Łączna liczba wyświetleń

piątek, 12 lutego 2021

STRYCHY I PIWNICE.

 STRYCHY I PIWNICE.


Często to, co zapomniane i niedoceniane nabiera specjalnej wartości i atrakcyjności, gdy zostanie odkryte na nowo. Tak bywało wdziejach ludzkości na przykład z cyklicznie odkrywaną i odświeżaną kulturą antyczną. Miło jest też wracać co pewien czas do niektórych wspomnień, jest zresztą wskazane, aby dla własnej higieny psychicznej, regularnie dokonywać pewnych zmian w myśleniu, upodobaniach i weryfikować ich wartość. W sprawie powrotu do przeszłości nie zawsze trzeba sięgać do ogólnoludzkiego dziedzictwa – czasem mamy je niemal dosłownie pod nosem. Nasza najbliższa okolica i własne domy nierzadko są skarbcami niewiarygodnych pamiątek. Obecnie archiwa – państwowe, kościelne i tym podobne instytucje gromadzą znakomite zabytki, są one w coraz większej mierze sukcesywnie indeksowane, digitalizowane i udostępniane publiczności. Są jednak rzeczy, których nie znajdziemy w żadnym publicznym katalogu, żadnej bibliotece, czy archiwum, ani internetowych zbiorach, a które cierpliwie czekają na strychu, albo w piwnicy. Trafiają tam najczęściej przedmioty, które w naszym odczuciu straciły już swoją ważność, znudziły nam się, wyszły z mody, jakieś niezrozumiałe zapiski, nierozpoznawalne zdjęcia, czy inne pamiątki po dziadkach, pradziadkach, czy przyjaciołach. Idą „w odstawkę”, o ile nie zdecydujemy się na wyrzucenie ich na śmietnik, co też się zdarza i bywa nieuniknione – wszak nasze domy nie są z gumy. Mimo wszystko trzeba zachować w naszym życiu równowagę między przeszłością, a teraźniejszością i przyszłością.

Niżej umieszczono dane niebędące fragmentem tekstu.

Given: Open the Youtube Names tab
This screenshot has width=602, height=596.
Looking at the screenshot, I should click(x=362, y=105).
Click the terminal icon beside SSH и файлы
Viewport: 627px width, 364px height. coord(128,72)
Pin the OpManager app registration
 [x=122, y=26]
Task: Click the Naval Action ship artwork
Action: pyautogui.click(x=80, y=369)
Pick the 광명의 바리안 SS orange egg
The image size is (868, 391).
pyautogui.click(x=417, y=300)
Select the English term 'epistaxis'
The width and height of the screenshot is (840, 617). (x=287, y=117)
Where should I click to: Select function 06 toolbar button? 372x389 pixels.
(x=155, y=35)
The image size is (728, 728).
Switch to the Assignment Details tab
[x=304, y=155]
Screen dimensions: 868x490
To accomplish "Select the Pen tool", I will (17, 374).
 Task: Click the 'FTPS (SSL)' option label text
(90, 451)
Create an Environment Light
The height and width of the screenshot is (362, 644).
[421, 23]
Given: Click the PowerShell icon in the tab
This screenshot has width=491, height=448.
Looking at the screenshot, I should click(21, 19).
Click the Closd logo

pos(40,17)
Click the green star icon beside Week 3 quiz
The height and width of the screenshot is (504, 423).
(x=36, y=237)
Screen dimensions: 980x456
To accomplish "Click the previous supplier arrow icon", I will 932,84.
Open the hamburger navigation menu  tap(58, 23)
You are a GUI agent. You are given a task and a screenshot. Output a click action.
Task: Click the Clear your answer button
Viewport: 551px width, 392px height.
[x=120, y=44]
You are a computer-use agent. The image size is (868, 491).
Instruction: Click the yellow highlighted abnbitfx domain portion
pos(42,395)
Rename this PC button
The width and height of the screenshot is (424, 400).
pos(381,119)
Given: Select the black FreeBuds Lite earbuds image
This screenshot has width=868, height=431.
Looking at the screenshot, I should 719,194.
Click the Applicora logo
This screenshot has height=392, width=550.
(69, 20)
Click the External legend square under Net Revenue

Ważna jest jednak świadomość tego, co jest ważne w naszym otoczeniu, by z rozwagą podejmować decyzje o selekcji domowych bibelotów. Warto pamiętać, że i po nas zostaną często podobne sterty nagromadzonych rozmaitości – i pomyśleć, czego byśmy im życzyli w przyszłym „życiu”. W moim przypadku taka świadomość została pobudzona, gdy dotarło do mnie, że właśnie kamienica, w której mieszkałem, po latach uśpienia, zyskała nowego właściciela. Przeczuwałem, że taka zmiana może nieść ze sobą nieoczekiwane i nieodwracalne konsekwencje. Tak też było – rychło po ogłoszeniu wykupienia kamienicy pojawiła się wiadomość, aby mieszkańcy zaopiekowali się swoimi rzeczami pozostawionymi na strychu, gdyż niebawem miała wkroczyć ekipa remontowa, która położy kres czarowności tego miejsca. Trzeba było coś zrobić. Jako dziecko bałem się naszego strychu, tak jak i piwnic, i za nic w świecie nie poszedłbym tam sam – tylko sporadycznie towarzyszyłem mamie, gdy poprosiła mnie, abym pomógł jej nieść pranie, które wieszaliśmy na sznurkach rozwieszonych między belkami. Wzdrygałem się na myśl o zapuszczeniu się w ginące w mrokach kąty, gdzie zalegały przedziwne przedmioty pokryte grubym kurzem i pajęczynami. A leżały tam naprawdę cuda, jakby z innych światów. Zabawki, którymi być może już nie każdy umiałby się bawić, książki osierocone przez swoje wydawnictwa, telewizor, w którym być może oglądano pierwszą emisję „Przygód na Mariensztacie”, a nawet protezy nóg dawno nieżyjącego mojego pradziadka. Gdyby każdy z tych przedmiotów potrafił mówić… Przypomina się jedna z baśni Andersena o starej lampie ulicznej, która przez lata swojej służby była świadkiem nie tylko każdej zwykłej chwili wszystkich mijających ją ludzi, ale i wielu poruszających momentów z ich życia. Gdyby pomyśleć, przez ile rąk przeszły wszystkie te zakurzone przedmioty i jakie niesamowite historie mogłyby nam opowiedzieć, może przeszyć dreszcz ekscytacji, a jednocześnie trudno powstrzymać jęk żalu, że choć te pamiątki są na wyciągnięcie ręki, to na zawsze pozostaną nieme.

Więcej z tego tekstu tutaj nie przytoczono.